緋炎のラジエータ②
黒髪の少女に話しかける帝下。しかし列車は大きな渦中に呑み込まれ――
「君は、曼珠沙華が山葡萄へ姿を変容させることはあると思うかい?」
「曼珠沙華には花言葉がいくつかあります。そのうちの一つが『転生』です」
「つまり、曼珠沙華が山葡萄に生まれ変わることもあり得ると?」
「断定はしませんが、可能性としては興味深いものだと思います」
彼女は本から目を離さずに、僕と奇々怪々な会話を繰り広げる。
「北海道新幹線の限定グッズは如何ですか~?」
台車を転がしながら売子さんがクリアファイルをすすめて来る。
そこには新幹線のイラストがプリントされている。
これを僕はちょっとした思いつきで購入した。
「北海道新幹線には『はやぶさ』と『はやて』という二種類の列車がある」
僕はクリアファイルの絵を指差しながら話をする。
「時速三〇〇㌖以上で走るものを『はやぶさ』と呼び、そうでないものを『はやて』と呼ぶ。盛岡以北は全て整備五線に該当するため時速二六〇㌖を越えて走行することができない。よってこの区間のみを運行する新幹線は『はやぶさ』としての要件を満たすことは不可能である」
「その通り。ただし『はやぶさ』と雖も整備五線の間は時速二六〇㌖より速く走ることはできない。よってこの区間を抜け最高速度に達したとき、奴等は動き出す」
僕は線路の振動を耳で吸収する。
「もうすぐだ」
車内を銃声が走り抜ける。
「動くな!」
二人の男がAK-47で乗客を威嚇し出す。
「咄嗟に耳栓をしといて良かった。耳栓なしで発砲音なんて聞いたら、鼓膜が破れかねない」
これは僕が初めての実弾射撃で強く実感したことでもある。
新幹線を制圧した彼等は、悲鳴を上げる女性に罵声を浴びせ、不審な動きをする者に銃を突きつけた。

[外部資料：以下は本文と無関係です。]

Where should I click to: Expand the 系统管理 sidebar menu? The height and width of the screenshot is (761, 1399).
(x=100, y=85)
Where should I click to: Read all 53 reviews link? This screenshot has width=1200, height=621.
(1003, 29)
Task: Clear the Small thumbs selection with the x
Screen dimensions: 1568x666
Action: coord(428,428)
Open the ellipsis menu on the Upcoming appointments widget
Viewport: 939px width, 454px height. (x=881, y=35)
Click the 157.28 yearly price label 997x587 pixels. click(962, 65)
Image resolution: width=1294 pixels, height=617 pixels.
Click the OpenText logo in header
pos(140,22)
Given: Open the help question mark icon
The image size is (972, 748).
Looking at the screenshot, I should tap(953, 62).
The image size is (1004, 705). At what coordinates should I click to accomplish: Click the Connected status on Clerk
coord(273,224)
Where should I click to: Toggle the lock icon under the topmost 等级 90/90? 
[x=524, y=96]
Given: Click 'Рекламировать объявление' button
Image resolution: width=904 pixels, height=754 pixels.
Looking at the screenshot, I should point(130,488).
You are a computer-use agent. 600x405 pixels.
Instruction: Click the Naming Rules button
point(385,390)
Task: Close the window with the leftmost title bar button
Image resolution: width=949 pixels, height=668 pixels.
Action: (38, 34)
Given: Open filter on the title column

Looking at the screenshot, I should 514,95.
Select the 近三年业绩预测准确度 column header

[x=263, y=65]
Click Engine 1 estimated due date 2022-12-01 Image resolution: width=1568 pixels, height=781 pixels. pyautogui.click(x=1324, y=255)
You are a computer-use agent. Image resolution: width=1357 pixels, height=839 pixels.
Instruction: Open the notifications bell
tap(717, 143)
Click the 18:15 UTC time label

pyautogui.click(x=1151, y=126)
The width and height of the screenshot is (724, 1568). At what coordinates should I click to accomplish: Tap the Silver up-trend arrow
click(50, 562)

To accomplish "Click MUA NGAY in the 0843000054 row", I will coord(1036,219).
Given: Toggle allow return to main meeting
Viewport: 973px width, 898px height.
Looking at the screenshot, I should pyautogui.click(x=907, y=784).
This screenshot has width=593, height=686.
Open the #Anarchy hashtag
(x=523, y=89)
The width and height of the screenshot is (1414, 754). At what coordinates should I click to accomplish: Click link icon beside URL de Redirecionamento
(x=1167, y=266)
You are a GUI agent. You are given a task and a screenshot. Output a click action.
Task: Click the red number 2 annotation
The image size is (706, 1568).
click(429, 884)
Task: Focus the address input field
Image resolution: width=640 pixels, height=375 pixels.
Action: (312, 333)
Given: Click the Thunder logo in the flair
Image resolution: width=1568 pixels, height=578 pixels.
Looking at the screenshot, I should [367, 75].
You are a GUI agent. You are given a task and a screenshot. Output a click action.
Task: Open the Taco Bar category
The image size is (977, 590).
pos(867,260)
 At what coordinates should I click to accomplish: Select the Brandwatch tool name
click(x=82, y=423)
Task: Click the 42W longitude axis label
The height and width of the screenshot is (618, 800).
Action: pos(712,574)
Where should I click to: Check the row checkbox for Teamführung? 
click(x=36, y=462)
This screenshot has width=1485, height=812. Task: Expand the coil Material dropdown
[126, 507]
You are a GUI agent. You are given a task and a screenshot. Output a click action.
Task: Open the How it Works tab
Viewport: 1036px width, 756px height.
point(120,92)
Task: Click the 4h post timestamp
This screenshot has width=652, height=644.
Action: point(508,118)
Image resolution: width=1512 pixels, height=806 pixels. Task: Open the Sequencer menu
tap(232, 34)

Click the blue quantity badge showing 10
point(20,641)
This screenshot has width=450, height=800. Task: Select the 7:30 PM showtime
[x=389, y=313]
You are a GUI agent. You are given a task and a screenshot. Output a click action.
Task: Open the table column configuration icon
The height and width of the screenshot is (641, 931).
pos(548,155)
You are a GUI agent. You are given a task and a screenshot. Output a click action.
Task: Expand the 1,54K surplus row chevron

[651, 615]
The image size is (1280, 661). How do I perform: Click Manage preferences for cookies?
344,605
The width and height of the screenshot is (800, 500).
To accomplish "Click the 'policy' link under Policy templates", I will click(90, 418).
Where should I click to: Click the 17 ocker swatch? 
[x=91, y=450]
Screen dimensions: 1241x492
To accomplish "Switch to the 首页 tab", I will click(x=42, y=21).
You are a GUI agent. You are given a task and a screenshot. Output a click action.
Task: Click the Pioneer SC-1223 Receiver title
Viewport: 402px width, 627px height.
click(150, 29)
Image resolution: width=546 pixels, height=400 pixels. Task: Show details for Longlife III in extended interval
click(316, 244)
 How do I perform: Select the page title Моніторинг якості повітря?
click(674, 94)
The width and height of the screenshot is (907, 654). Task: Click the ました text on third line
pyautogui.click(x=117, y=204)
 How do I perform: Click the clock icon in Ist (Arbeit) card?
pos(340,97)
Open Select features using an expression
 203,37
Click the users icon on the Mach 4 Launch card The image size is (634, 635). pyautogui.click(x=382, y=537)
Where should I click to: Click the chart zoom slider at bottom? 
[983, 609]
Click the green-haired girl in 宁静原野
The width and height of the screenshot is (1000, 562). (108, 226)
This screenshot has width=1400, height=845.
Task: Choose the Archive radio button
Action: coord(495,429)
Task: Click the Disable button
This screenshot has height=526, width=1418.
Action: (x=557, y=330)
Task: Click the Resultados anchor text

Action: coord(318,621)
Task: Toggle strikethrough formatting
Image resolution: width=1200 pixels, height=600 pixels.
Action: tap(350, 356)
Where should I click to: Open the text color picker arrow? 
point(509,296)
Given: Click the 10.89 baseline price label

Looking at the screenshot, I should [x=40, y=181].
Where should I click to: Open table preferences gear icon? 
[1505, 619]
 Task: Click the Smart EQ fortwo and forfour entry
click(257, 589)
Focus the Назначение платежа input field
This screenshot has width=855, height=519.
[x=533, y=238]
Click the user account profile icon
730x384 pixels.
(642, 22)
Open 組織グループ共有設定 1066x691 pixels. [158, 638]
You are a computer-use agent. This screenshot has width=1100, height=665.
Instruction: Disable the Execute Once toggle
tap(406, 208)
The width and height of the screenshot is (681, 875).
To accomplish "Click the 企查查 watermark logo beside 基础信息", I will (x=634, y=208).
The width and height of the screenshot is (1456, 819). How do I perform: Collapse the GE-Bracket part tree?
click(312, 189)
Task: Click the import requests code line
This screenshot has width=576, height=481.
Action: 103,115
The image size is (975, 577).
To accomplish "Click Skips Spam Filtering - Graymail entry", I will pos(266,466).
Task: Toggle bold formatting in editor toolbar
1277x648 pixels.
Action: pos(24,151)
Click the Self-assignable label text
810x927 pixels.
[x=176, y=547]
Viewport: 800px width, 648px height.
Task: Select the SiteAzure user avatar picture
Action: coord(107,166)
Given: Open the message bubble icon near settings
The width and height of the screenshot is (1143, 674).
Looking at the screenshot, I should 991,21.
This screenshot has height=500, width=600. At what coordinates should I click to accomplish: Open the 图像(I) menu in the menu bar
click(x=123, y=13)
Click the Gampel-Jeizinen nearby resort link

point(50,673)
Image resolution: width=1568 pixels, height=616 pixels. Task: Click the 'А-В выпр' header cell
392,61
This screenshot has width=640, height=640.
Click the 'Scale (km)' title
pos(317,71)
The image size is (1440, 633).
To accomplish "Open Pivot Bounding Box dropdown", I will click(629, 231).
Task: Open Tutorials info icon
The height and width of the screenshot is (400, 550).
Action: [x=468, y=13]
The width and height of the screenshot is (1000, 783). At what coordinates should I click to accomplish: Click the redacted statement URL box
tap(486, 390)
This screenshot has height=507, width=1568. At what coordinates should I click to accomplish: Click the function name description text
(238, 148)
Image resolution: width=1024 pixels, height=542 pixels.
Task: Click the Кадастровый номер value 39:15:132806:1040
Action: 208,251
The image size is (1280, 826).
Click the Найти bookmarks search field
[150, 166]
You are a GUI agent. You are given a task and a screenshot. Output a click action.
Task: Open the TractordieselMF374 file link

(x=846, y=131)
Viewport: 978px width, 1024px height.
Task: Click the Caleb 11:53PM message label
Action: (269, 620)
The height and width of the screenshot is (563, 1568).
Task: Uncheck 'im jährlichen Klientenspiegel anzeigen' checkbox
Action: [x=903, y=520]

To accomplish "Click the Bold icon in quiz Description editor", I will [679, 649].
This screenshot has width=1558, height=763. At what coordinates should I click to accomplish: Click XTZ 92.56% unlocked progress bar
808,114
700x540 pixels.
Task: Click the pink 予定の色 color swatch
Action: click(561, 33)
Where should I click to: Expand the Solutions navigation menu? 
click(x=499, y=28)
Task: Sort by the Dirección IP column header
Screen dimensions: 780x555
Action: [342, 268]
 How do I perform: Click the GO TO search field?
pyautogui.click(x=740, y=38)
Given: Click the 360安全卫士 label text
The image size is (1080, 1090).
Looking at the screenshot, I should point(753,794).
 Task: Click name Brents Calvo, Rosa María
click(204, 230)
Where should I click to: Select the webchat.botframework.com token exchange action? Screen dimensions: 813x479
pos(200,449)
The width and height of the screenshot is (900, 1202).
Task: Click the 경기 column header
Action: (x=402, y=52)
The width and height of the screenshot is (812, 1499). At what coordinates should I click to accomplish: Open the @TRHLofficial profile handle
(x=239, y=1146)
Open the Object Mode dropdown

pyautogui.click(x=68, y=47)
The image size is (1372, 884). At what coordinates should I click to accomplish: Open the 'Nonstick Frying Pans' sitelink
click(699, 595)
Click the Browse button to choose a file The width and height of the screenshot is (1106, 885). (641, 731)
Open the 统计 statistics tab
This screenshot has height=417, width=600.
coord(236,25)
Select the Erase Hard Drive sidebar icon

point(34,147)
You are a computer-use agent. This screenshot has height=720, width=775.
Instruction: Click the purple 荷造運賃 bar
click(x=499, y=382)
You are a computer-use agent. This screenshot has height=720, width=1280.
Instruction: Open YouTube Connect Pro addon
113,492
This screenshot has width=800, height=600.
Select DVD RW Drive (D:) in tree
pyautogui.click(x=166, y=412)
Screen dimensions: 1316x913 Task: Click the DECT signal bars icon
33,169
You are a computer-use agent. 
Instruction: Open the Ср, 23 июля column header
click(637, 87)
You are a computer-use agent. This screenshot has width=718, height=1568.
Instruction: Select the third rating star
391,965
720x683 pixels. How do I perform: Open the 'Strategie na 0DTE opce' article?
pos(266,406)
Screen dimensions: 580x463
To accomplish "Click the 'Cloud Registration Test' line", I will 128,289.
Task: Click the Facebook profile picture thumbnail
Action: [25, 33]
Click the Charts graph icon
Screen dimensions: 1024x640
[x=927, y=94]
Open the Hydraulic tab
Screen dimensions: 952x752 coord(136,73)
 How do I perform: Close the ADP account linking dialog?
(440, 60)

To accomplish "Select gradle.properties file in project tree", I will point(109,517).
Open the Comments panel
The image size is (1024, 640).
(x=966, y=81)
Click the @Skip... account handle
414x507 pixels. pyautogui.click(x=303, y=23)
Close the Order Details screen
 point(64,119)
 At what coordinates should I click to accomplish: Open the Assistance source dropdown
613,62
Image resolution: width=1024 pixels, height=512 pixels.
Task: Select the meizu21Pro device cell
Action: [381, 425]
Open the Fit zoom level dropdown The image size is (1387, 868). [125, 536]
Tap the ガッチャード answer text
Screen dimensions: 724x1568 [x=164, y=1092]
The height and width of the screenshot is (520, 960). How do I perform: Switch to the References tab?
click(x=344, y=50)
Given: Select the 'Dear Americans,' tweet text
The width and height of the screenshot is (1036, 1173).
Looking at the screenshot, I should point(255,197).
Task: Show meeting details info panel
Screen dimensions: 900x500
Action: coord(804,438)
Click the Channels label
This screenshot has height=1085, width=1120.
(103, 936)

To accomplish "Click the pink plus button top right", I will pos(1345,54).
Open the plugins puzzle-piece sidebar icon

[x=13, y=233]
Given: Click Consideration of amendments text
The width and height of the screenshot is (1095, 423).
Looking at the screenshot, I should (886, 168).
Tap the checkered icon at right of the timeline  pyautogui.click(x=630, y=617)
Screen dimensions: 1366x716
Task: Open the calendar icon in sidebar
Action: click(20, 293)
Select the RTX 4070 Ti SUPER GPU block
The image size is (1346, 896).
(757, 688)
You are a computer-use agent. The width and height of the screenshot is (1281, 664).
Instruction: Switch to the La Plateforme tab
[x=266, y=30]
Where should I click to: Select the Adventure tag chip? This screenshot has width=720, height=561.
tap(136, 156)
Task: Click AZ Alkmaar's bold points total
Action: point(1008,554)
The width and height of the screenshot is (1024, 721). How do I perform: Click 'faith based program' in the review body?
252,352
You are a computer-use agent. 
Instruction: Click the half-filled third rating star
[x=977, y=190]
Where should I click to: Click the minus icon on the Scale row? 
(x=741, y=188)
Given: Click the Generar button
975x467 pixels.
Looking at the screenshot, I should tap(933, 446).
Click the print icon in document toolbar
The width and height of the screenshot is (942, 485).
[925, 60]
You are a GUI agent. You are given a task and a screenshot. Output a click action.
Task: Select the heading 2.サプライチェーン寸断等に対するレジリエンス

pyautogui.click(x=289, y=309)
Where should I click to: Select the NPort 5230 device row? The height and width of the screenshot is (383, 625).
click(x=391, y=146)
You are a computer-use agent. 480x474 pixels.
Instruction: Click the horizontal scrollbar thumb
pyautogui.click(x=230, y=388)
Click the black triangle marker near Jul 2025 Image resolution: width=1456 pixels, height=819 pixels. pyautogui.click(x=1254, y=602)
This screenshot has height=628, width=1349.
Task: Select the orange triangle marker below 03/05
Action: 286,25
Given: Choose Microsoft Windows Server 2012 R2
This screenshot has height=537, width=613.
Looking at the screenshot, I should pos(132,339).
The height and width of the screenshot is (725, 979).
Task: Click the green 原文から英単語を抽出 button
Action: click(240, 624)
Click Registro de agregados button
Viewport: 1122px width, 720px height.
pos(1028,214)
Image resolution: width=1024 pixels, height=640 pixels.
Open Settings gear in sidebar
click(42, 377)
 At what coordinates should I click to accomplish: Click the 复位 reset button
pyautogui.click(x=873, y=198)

僕の隣に座る少女は、まるで何事もないかの如く微動だにしない。
(これは山葡萄なんて可愛いものじゃない。例ふるなら、これはブラックパールだ)
一分十二秒後、後方の車両から男達の指揮官らしき人物が入って来た。
彼は僕を含めた乗客のことなど、何の興味も示さずに僕の横を通り過ぎて行った。
当然だ。
彼が用のある人間は、十号車にいるだけで、僕達はただの巻き添えに過ぎないのだから。
だが奴が僕に用無しであっても、
「こっちはお前に聞きたいことがあるんだよ」
僕は通路に出て静かに南部大型自動拳銃乙型をコマちゃん(コマンダー)に向ける。
「ほう? 聞きたいこととは?」
コマちゃんは至って冷静であり背を向けたまま僕の対応をするが、部下二人は真逆の反応で、大慌てで僕を後ろから狙って来る。
「『北の死神』李眞泌はどこだ?」
「南部大型自動拳銃か。結構な骨董品を使うのだな。この国にはこれ程までに富が溢れているというのに」
「質問に答えろ。李眞泌はどこにいる?」
列車は確実に線路を走行しているはずなのに、僕はその揺れを一切感じなかった。
まるで足がぴったりと床に張り付いているかのように。